Three-chime whistle chords

Within the Yahoo Steam Whistle Group, on 2007-04-21 Peter Ommundsen published a list of chords for 36 samples of 3-chime whistles blown on steam. Each whistle was denoted by its maker's name and (inch) nominal diameter, and the chord notes were identified on a chromatic scale. Here these data are rendered a few different ways.

Survey of chords

In the first place the listed note symbols were converted into corresponding frequencies, and the frequency ratios for the second and third notes relative to the first note was computed. The list was then sorted in ascending order of these ratios. That way items with the same kind of chord come next to each other. Within each chord the list was further sub-sorted for descending absolute pitch of the lowest note. Results are shown in the table below. In some cases two or three whistles have identical data, these are clustered on single lines in the table.

The chords are illustrated with sets of little squares below a symbolic octave keyboard at top, black blue and red for the three notes. This would suggest how to play each chord in C. But apart from the structure of their chords, the whistles differ widely in pitch depending on size. The pitch of the lowest note for each pipe is shown at right by vertical bars on a logarithmic scale in Hertz. Note that the symbolic keyboard does not match with this pitch scale even if the width of a semitone step is the same.



Synthetic sound samples

Clicking on the icons at right will invoke synthetic renditions that in some way approximate the respective pipe sounds. Each such sound is fabricated using a specially written program from three pure sinusoids, with frequencies according to the listed notes. Sample durations are 2 seconds. To coarsely mimick pipe behavior with steam blowing the following control pattern was applied.
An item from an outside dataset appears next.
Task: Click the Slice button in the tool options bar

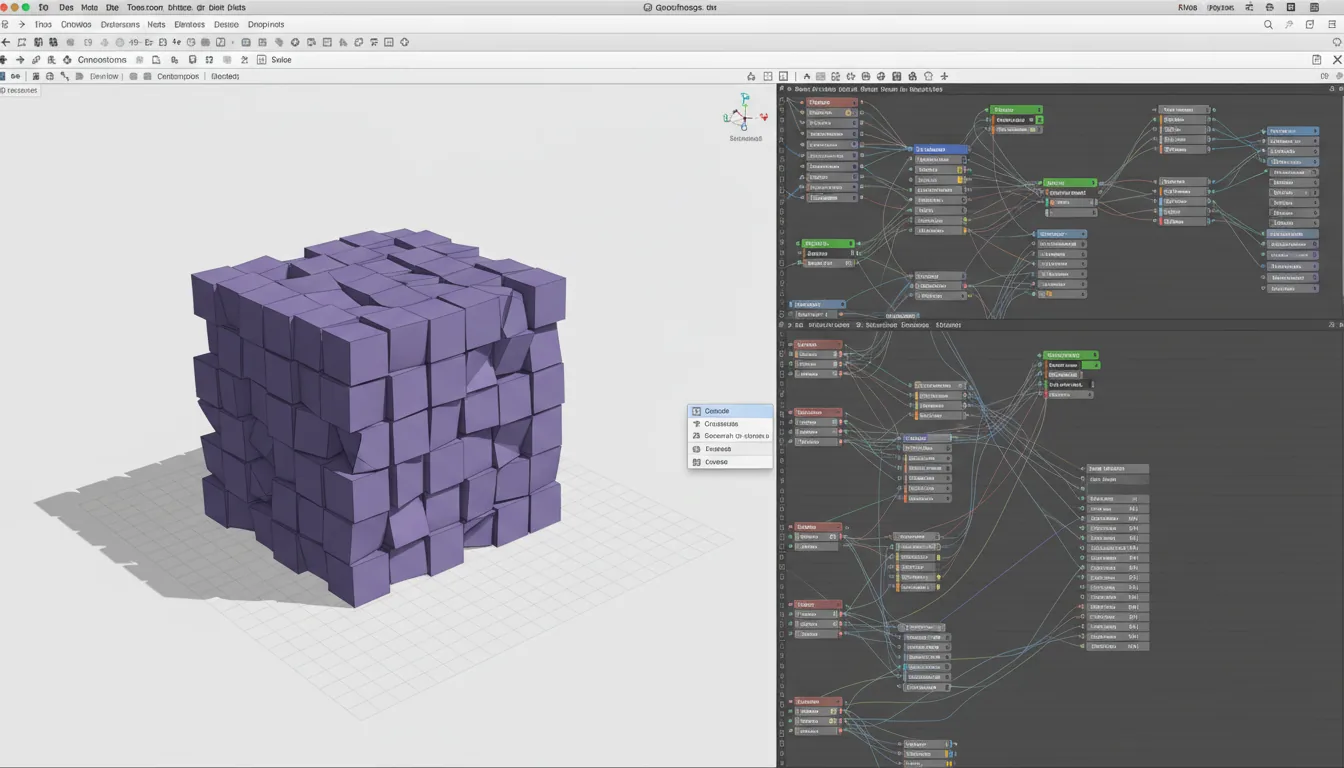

There is a gradual turn on until time 0.15 sec and turn off at 1.0 sec. After that a level tail is to simulate ambient reverberation. During the first 0.5 sec pitch sweeps over three semitones. This simulates what happens with steam blowing when the initial air within a whistle is replaced by steam having a higher speed of sound. pitlev.gif

These control features alone were not enough for a satisfactory result. In an initial synthesis experiment the partial tones were set precisely to equal temper, where one semitone step corresponds to a frequency ratio of 1.05946, about 6%. Then in many cases the results had 'beats', slow periodic level fluctuations, something that will not happen with a real chime whistle. In such the different component whistles will influence each other, making their frequencies synchronize to take ratios of  relatively small integer numbers. One whistle will pull the frequency of its neighbor, 'Mitnahme' in German organ terminology.

notint.gif Frequency ratios of the tone intervals within an octave.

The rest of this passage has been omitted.